Selon l’IREF, près de la moitié des rapports de la Cour des Comptes restent sans effet.

Il n’existe certes aucun lien entre la pertinence d’un rapport parlementaire ou d’inspection générale et la mise en œuvre de leurs mesures. Les rapports enterrés avant d’avoir été lu ne se comptent plus, quand bien même leurs conclusions seraient accablantes pour la gestion politico-administrative. Ce pourrait-il qu’ils soient « oubliés » pour ces raisons mêmes ?

Sur soixante-treize rapports de la Cour des comptes publiés entre 2007 et 2012, trente-et-un n’ont jamais eu la moindre de leurs propositions reprise par les pouvoirs publics. Les analyses de la Cour des comptes semblent beaucoup plus intéresser les observateurs d’outre-Rhin que les décideurs français. Après avoir décortiqué les travaux de la Cour des comptes, l’Institut de recherches économiques et fiscales (Iref), think tank européen, conclut que seuls sept rapports ont vu leurs conclusions suivies intégralement1.

Le décalage entre l’intention de vigilance active de la Cour des comptes et ce qui, finalement, apparaît comme une machine tournant à vide n’échappe pas aux chercheurs allemands qui terminent cruellement leur enquête sur « l’inutilité » de la Cour aux yeux des Français… Parmi les chances manquées, le dossier serpent de mer du régime des intermittents du spectacle illustre l’aphonie de la Cour des comptes qui malgré trois rapports indiquant l’impérieuse nécessité de réformer un système engloutissant à lui seul chaque année un tiers des quatre milliards d’euros de déficit de l’assurance chômage au bénéfice de seulement 100 000 personnes2, sans être entendue.

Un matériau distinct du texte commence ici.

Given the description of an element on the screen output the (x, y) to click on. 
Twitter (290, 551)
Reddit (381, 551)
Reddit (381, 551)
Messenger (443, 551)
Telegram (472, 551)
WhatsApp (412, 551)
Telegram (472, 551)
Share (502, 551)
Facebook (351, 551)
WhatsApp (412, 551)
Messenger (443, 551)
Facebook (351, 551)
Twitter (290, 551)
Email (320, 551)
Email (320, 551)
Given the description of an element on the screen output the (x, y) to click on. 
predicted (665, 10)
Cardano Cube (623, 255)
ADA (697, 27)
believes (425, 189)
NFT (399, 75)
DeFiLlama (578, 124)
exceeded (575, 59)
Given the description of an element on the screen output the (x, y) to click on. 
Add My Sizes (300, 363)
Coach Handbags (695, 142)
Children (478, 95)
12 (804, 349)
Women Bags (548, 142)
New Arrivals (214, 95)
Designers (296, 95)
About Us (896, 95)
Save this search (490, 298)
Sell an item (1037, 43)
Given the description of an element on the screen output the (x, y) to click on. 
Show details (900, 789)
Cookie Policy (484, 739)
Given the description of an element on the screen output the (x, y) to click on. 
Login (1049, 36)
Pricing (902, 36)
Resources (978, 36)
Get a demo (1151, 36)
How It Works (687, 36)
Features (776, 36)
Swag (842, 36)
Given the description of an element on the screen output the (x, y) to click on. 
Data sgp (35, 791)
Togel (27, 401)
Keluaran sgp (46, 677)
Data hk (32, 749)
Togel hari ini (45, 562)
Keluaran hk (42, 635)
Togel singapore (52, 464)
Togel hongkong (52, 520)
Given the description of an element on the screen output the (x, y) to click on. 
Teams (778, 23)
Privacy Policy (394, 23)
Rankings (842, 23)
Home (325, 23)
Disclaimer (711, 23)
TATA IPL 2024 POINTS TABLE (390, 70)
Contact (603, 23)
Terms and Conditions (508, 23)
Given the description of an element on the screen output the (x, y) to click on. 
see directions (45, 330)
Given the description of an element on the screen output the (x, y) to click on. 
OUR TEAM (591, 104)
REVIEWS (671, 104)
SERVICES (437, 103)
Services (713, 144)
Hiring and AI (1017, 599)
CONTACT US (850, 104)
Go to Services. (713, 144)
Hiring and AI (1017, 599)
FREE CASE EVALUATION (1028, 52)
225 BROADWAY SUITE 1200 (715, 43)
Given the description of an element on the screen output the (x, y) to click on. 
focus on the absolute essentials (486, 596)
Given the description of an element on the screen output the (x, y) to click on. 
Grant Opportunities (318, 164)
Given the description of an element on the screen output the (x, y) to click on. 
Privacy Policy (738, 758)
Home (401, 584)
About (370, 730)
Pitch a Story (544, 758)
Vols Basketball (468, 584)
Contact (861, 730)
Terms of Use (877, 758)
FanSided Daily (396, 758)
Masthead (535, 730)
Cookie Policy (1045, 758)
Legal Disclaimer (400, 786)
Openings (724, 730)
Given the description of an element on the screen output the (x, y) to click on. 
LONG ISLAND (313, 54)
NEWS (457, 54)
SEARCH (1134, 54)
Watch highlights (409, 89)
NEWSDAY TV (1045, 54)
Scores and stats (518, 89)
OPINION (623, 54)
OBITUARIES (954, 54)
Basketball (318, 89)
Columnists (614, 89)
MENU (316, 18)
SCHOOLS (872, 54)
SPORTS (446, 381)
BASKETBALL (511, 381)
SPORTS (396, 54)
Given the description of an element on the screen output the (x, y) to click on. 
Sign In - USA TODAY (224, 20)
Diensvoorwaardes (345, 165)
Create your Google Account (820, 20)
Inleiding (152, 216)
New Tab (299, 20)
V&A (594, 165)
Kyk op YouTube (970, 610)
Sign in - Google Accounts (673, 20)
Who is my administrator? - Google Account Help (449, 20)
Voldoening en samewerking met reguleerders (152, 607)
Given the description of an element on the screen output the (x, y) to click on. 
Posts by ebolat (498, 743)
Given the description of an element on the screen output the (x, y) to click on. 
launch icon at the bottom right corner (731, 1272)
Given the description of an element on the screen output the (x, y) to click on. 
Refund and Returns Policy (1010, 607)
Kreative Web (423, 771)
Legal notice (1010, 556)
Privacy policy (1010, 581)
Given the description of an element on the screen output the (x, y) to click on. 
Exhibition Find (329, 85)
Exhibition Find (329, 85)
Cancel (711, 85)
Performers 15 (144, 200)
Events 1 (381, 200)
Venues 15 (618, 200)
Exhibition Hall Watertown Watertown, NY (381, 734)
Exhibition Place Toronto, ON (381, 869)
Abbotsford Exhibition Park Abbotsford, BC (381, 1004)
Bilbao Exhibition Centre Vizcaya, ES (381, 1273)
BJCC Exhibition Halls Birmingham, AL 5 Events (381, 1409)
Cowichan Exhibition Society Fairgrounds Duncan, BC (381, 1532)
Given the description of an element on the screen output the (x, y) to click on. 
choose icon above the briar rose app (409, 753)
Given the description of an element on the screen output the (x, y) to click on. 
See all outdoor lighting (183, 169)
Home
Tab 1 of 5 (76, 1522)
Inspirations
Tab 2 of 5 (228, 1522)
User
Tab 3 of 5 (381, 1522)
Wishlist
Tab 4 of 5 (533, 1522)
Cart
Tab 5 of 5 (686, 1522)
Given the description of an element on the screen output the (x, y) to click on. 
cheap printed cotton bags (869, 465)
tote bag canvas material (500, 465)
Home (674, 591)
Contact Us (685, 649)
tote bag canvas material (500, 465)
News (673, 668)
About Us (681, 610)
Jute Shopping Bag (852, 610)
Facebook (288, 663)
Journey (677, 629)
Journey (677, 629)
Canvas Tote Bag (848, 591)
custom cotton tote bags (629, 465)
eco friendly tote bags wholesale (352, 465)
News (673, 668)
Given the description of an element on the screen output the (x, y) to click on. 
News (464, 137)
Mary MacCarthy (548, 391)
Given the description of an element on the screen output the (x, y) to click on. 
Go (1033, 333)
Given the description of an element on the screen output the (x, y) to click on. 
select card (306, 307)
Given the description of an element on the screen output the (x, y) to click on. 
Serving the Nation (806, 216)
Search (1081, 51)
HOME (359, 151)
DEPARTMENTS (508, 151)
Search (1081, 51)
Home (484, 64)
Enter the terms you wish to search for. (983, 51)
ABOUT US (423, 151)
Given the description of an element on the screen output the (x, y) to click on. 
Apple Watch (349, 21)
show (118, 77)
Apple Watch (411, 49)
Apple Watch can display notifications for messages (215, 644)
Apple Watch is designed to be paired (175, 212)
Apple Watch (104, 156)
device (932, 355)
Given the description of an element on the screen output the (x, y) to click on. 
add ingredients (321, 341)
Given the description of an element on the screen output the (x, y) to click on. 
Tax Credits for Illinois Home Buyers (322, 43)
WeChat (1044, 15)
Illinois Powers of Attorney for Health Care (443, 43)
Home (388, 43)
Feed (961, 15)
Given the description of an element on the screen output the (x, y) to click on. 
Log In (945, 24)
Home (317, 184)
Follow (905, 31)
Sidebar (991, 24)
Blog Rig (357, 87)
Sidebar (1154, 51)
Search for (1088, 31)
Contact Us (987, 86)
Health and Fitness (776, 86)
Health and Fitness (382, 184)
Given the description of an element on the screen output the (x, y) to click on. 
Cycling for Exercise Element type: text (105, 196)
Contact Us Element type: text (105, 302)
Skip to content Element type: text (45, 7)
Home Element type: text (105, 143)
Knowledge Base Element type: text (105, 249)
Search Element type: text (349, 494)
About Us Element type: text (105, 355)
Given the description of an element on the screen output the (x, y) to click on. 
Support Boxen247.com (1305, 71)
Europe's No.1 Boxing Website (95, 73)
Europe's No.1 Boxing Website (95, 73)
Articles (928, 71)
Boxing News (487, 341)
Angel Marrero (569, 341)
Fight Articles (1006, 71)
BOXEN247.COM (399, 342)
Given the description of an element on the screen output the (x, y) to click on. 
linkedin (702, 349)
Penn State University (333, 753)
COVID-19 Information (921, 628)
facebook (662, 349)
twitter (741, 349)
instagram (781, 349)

Mais il n’y a pas que du mou dans la courroie de transmission entre la décision d’agir et bon nombre de travaux produits par la Cour des comptes ou d’autres les instances de contrôle et de réflexion. Les interventions des inspections générales n’échappent pas au phénomène d’inflation des travaux sans pour autant que l’action administrative en sorte renforcée. Le dévoiement de leur intervention bien au-delà de leurs missions de contrôle puis d’évaluation, missions premières et fondamentales, est un trait caractéristique apparu dès les années 90.

En permettant aux membres des grands corps tels que les conseillers d’Etat, ceux de la Cour des comptes ou encore de l’inspection des finances de gérer directement de grands services d’administration centrale, de coordonner parfois des missions interministérielles, voire de représenter le gouvernement, la France se démarque des limites respectées par les pays comparables. Contrairement à ce qui se pratique couramment dans l’Hexagone, jamais un agent du General accounting office se verrait confier aux Etats-Unis une mission de gestion d’un service fédéral. Comme le relevait déjà dans les années 80 Marie-Christine Kessler, une telle situation serait vécue outre-Atlantique comme une hérésie au principe de séparation des pouvoirs3. En France, nul n’en parle.

 

(1) Iref, Les rapports de la Cour des comptes, beaucoup de bruit pour rien, 2014.

(2) 2003, 2009, 2013.

(3) Marie-Christine Kessler, directrice des études au Cnrs, Les grands corps de l’Etat, Presse de la Fondation nationale des sciences politiques, 1986.